Read the abstract » | (added 10/14/2019)
Frequency vs. Time in HD Survival
Which matters more for HD--the number of treatments per week, or the length of each treatment? A retrospective registry study from the ANZDATA database looked at survival among 16,944 non-indigenous adult patients in Australia and New Zealand from 2001 to 2015. After controlling for frequency, patients with 5+ hour long treatments had significantly better survival than those whose treatments <5 hours. However, controlling for duration, increasing frequency did not boost survival.
Read the abstract » | (added 06/13/2019)
Daily HD Practices in France and Australia/New Zealand
Registry data from both regions compared all incident patients who dialyzed 5-6 sessions per week—both daytime and nocturnal—with one-to-one matching of French to Australia/New Zealand patients based on age, sex, and dialysis start year. While survival and transplant access were comparable, other intriguing differences appeared.
Read the abstract » | (added 05/15/2019)
PD Technique Survival by Equipment Manufacturer
An Australia/New Zealand study of all 16,575 new PD patients between 1995 and 2014 compared PD cyclers made by Baxter, Fresenius, or Gambro. Gambro users had the fewest days to technique failure among the 72% who had it, followed by Fresenius, and then Baxter.
Read the abstract » | (added 01/11/2019)
Regional Variation in PD Infection Prevention
A PDOPPS analysis of surveys from medical directors caring for more than 11,000 patients from 170 clinics in seven countries (Australia, New Zealand, Canada, Thailand, Japan, the UK, and the US) found variation from 63% to 100% in use of antibiotic prophylaxis for PD exit sites, with mupirocin used most often.
Read the abstract » | (added 08/13/2018)
When to start PD after catheter placement
A new randomized controlled trial included 122 new PD starts at two Queensland, Australia hospitals for 5 years. Participants were randomized to three groups, who started PD at either 1 week, 2 weeks, or 4 weeks after PD catheter placement. Leaks were higher in the 1-week group, while PD technique failure was higher in the 4-week group.
Read the abstract » | (added 05/09/2017)
PD Patient Education in Australia
Clinical PD outcomes in Australia were as much as 10-fold different from one site to another. An effort to standardize PD teaching has begun to improve PD outcomes. Of the 54 PD clinics, 70% completed an online survey about their PD teaching practices—which varied widely in the number of hours and presence of competency assessments.

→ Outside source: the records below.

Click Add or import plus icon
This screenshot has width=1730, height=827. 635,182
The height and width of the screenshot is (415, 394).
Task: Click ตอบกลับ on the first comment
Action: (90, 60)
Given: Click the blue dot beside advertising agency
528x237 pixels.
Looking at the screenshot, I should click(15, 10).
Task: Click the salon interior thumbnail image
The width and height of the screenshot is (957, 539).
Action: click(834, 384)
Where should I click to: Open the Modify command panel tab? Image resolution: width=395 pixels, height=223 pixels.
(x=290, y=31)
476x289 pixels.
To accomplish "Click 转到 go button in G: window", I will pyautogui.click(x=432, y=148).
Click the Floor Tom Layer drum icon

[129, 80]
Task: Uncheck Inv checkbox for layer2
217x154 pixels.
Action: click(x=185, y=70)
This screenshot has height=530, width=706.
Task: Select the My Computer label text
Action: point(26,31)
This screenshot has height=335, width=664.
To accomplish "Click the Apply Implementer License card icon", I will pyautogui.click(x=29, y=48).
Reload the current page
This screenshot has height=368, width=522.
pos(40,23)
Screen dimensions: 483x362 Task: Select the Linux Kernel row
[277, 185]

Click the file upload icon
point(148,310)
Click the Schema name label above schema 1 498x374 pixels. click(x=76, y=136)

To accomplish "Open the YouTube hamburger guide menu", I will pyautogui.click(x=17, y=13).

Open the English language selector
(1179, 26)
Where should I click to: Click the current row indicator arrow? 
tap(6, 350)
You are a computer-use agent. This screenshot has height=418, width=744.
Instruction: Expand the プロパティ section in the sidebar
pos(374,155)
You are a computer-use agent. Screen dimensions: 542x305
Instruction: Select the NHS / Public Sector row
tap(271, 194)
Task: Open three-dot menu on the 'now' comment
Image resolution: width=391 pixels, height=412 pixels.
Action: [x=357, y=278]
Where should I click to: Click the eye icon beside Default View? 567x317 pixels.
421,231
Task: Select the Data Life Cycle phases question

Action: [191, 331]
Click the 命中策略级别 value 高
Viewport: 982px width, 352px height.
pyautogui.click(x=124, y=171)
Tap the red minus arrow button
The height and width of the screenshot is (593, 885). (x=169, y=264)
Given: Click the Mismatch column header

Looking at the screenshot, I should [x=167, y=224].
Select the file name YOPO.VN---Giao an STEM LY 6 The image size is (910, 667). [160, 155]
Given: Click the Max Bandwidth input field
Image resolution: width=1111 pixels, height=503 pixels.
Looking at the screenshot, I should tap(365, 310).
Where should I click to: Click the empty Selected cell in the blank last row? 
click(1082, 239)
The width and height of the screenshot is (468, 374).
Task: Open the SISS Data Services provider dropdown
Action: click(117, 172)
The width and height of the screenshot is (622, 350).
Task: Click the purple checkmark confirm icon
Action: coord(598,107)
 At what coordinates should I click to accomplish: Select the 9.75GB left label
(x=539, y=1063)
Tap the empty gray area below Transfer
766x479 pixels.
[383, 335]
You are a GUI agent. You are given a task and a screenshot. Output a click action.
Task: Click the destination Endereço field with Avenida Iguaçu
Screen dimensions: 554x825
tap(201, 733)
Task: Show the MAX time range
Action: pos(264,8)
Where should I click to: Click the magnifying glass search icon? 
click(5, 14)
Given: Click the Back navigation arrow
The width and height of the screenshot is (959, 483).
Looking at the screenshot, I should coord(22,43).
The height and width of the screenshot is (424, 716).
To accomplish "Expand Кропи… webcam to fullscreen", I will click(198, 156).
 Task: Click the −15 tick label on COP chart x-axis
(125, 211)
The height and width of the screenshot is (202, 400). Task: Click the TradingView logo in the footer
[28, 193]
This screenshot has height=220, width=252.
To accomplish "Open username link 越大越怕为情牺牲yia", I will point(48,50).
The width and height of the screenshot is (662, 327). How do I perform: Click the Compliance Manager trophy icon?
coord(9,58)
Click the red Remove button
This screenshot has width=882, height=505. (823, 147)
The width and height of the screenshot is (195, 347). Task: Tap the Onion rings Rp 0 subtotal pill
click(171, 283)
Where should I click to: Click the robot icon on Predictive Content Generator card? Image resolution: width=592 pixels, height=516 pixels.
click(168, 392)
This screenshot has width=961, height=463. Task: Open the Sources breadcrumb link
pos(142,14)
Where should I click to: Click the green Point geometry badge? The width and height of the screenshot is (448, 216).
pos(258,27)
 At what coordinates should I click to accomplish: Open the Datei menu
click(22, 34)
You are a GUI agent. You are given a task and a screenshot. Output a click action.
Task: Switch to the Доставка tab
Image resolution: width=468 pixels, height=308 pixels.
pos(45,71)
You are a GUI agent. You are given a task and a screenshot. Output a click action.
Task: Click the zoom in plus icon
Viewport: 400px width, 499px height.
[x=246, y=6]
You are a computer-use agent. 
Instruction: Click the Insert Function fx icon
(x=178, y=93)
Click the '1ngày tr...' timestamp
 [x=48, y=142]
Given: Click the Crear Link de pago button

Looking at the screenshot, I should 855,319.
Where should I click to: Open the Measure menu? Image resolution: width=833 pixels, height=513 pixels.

Read the abstract » | (added 01/09/2017)
Patient Peritonitis Perspectives
Australian researchers conducted interviews with 29 current or past PD patients to gain insights into the prevention of peritonitis. The four themes identified were the constant need for vigilance, invading harm from infection, incapacitating lifestyle interference, and exasperation with hospitalizations. The authors concluded that education about peritonitis and lifestyle impacts of PD may be helpful.
Read the abstract » | (added 10/13/2016)
What Predicts Transfer to Home HD After PD Failure?
In Australia and New Zealand, an analysis of all 10,710 patients treated with PD between 2000 and 2012 found that 2,915 transferred to HD—but just 156 started home HD. Among those who switched to home HD, more were male, obese, and had done PD longer. Older patients, those who stopped PD due to infection, who were underweight, whose ESRD was due to hypertension or diabetes, and those who were Aboriginal were less likely to go home.
Read the abstract » | (added 11/11/2015)
Outcomes of “integrated home dialysis” (PD then home HD)
What happens to people after PD fails—and why not plan to get them home on HD? Researchers in Australia and New Zealand looked at this model using ANZDATA registry data. Those treated with PD only (n=168) had the highest risk of technique failure and death, while those who did only home HD or who transitioned from PD to home HD fared much better.